En 1897, Isabelle Eberhardt débarque pour la première fois en Algérie. Bientôt, au gré de ses métamorphoses, elle n’apparaîtra plus que sous l’apparence d’un jeune homme pauvre qui visite les lieux saints et recherche la compagnie des sages et des savants versés dans la science coranique. Le crâne rasé à la mode orientale, le taleb Mahmoud Saadi affectionne la tenue de cavalier arabe, «turban blanc attaché de cordelettes de poil de chameau, gandoura et burnous, hautes bottes de cuir filali rouge.» Sous ce travestissement, sa conversion à l’islam sera sincère.
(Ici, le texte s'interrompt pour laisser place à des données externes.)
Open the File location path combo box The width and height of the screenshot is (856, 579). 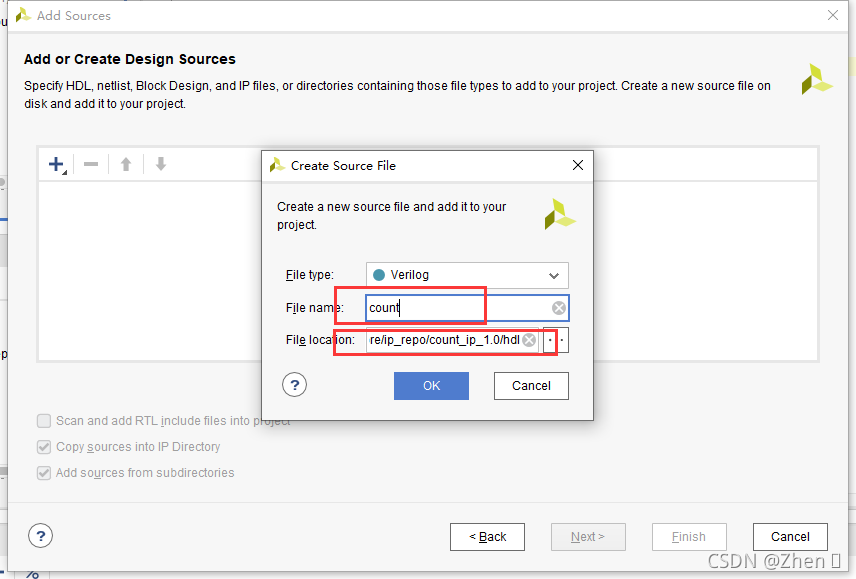coord(452,340)
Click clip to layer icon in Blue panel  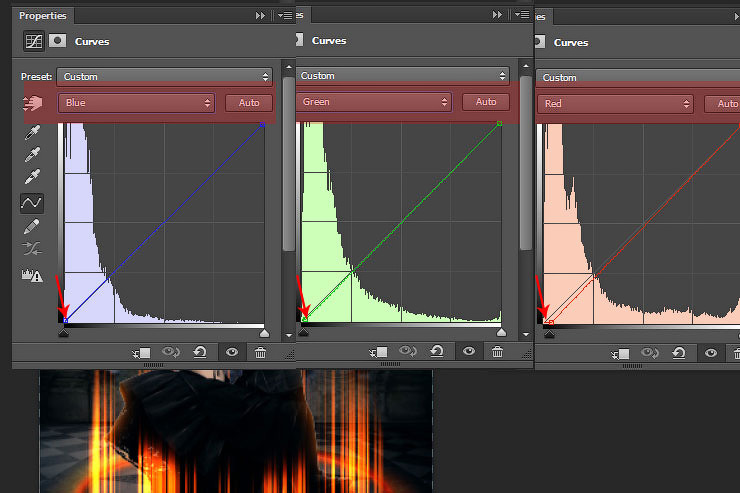pyautogui.click(x=141, y=352)
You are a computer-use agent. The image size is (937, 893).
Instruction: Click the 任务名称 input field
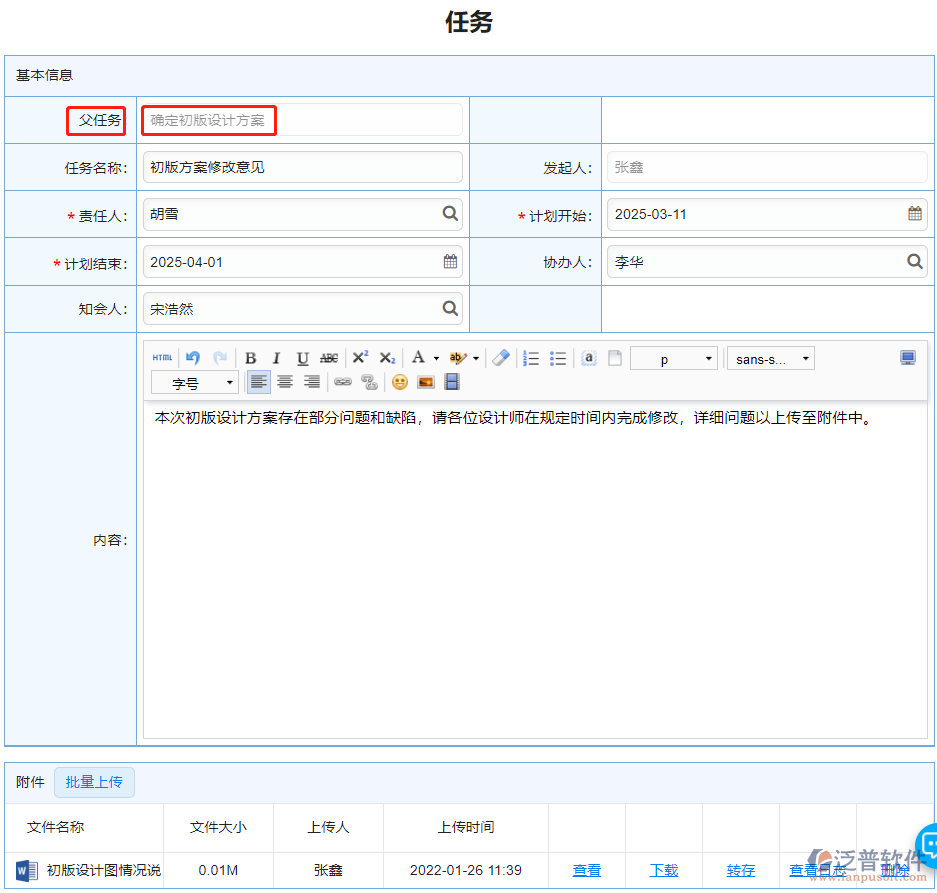click(300, 167)
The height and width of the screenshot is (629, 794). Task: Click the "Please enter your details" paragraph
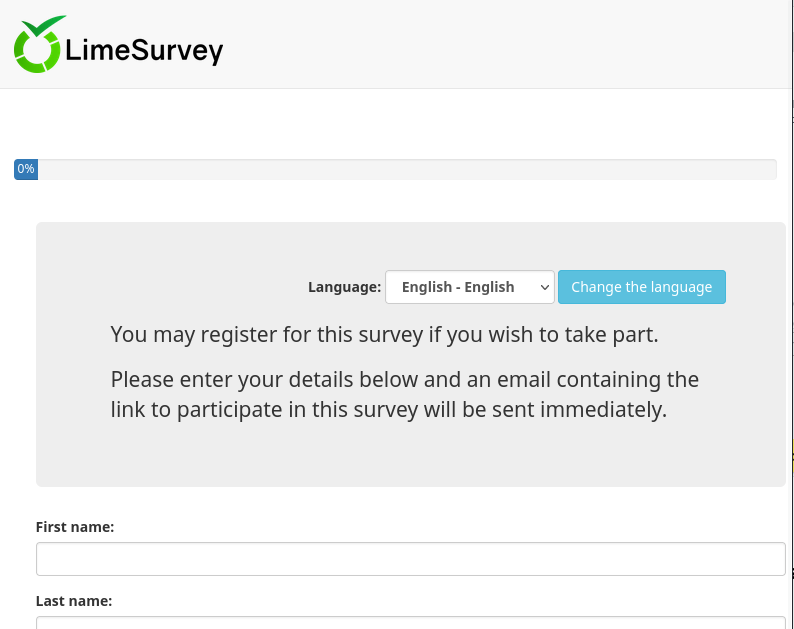click(404, 394)
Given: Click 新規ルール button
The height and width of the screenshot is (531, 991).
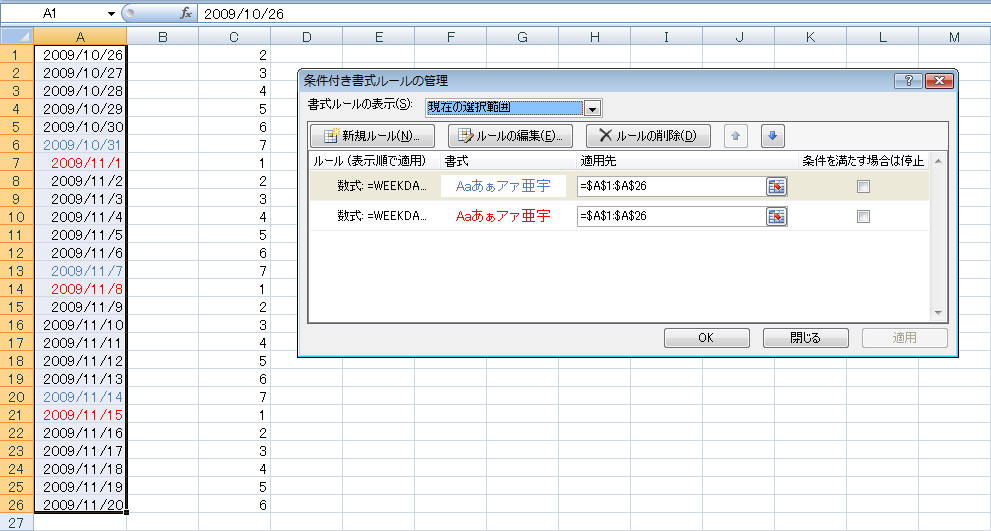Looking at the screenshot, I should [372, 136].
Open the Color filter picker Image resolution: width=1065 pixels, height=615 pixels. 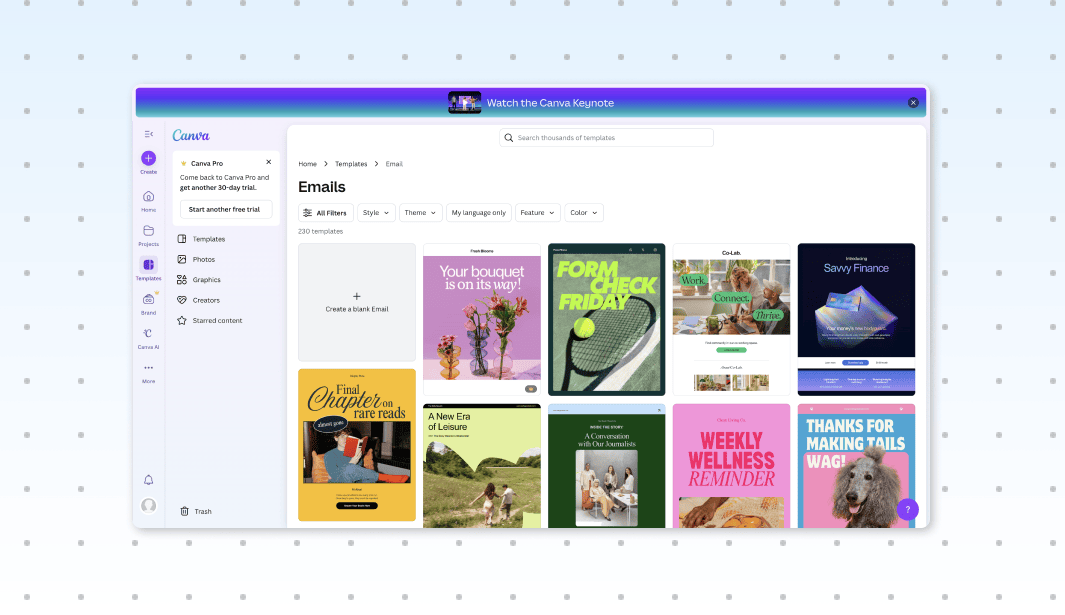pyautogui.click(x=583, y=212)
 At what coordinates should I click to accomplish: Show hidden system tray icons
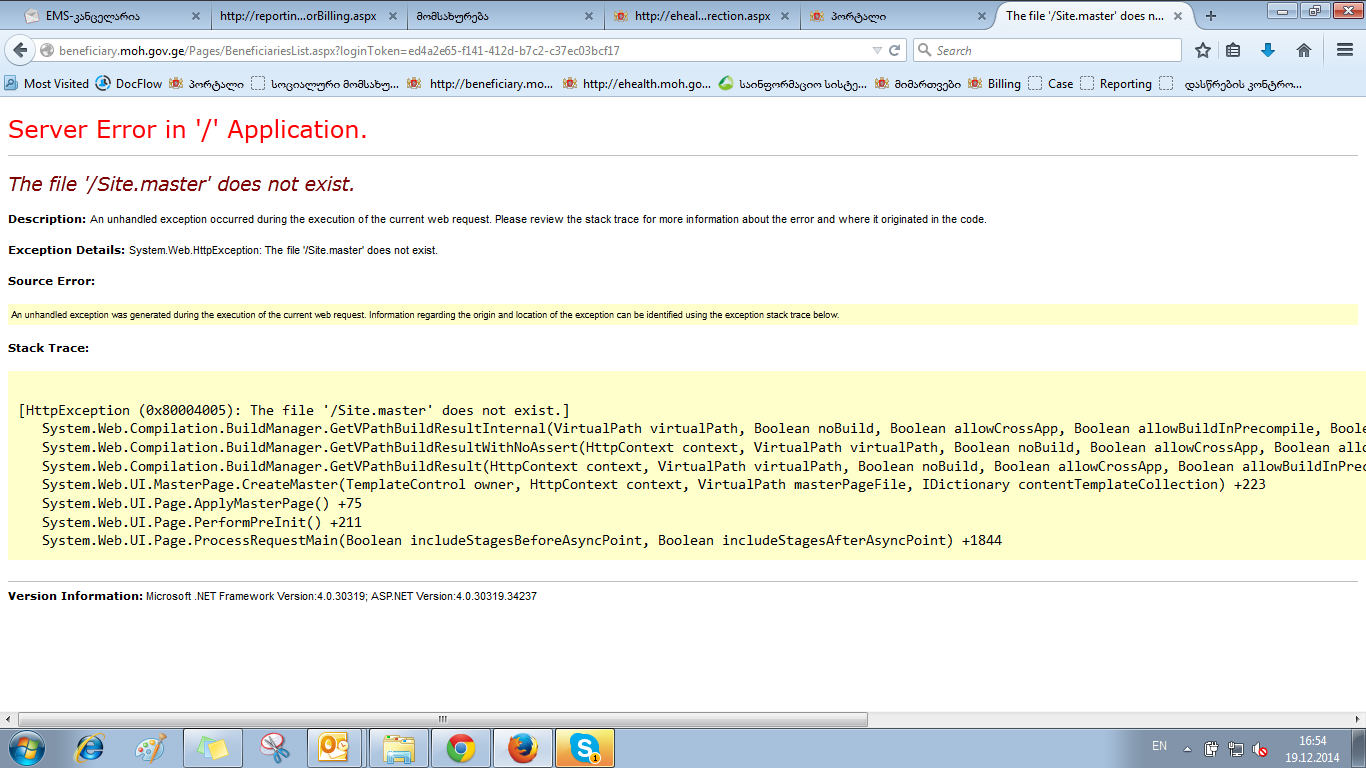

Mais cet être chatoyant, divers, secrètement initié dans la confrérie musulmane des Quadrïa, mène aussi la vie d’un tatoué des bat d’Af. Isabelle trinque avec les légionnaires, les suit au bordel. Elle fume le kif et se saoule à l’alcool de figue… Ce qui ne l’empêche pas d’être aussi, et surtout, une amoureuse ardente et mélancolique, comme il sied à son caractère slave. Jamais elle n’est aussi heureuse que lorsqu’elle s’endort, la nuit, en plein désert, en compagnie de son amant. Seulement voilà… Sa manière de vivre représente une menace pour la présence européenne. Elle partage la dure vie des Arabes, «leur pauvreté, la saleté, la poussière, les dangers, leur goût des grands espaces…» Elle se marie même avec l’un d’eux, ce qui représente la trahison ultime pour les tenants de la « civilisation »… Libre, désirable, intelligente, Isabelle est tout naturellement considérée comme une ennemie de la bonne société coloniale, laquelle, pour se défendre, frappe et enchaîne les réfractaires et les envoie sans jugement finir leurs jours dans des geôles sinistres, comme à Taadmith «caché dans les hauteurs les plus glacées et les plus inhospitalières des Hauts Plateaux (…) où les souffrances sont sans témoins, et les plaintes sans échos.»

Mais Isabelle n’a cure des dangers ni de l’opinion d’autrui. Méprisée, insultée, bannie, en proie aux fièvres et aux agressions, elle rompt les attaches avec son milieu d’origine et suit la voie des nomades, des réprouvés de tous crins qu’elle admire tant. Tel Segalen en Chine ou Gauguin à Tahiti, elle s’immerge dans une culture différente de la sienne pour s’en enrichir. La voici devenue cet «être errant, au front têtu et aux mains fines, en burnous d’une blancheur immaculée (…) avec ce geste familier de porter la cigarette à la bouche de la main droite, tandis que l’autre demeure appuyée sur un genou…» Elle n’a pour tous biens que quelques vêtements et un sac de livres. Employée par divers journaux, elle s’avance toujours plus avant vers le Sud, là où la colonisation a moins de prise, dans des territoires qui restent cependant sous contrôle militaire. Lyautey, alors général, lui offre son appui. Respectueux de la culture saharienne, il est, comme elle, un esprit libre.

Et puis, arrive ce 21 octobre 1904. Ce jour-là, Isabelle Eberhardt devait poster le manuscrit de Sud oranais à son éditeur. Mais, dans un grondement sinistre, l’oued qui traversait le bourg d’Aïn Sefra grossit de manière inattendue et emporta les maisons sur son passage. C’est ainsi qu’à l’âge de vingt-sept ans, le petit cavalier vêtu de blanc entra dans l’éternité. Le manuscrit de Sud oranais, sauvé de la boue feuillet par feuillet, contient sans doute les dernières lignes tracées de sa main. Ce texte, dédié à Lyautey, parut en 1905. C’était le premier livre publié d’Isabelle Eberhardt. Il était posthume, comme tout le reste de son œuvre.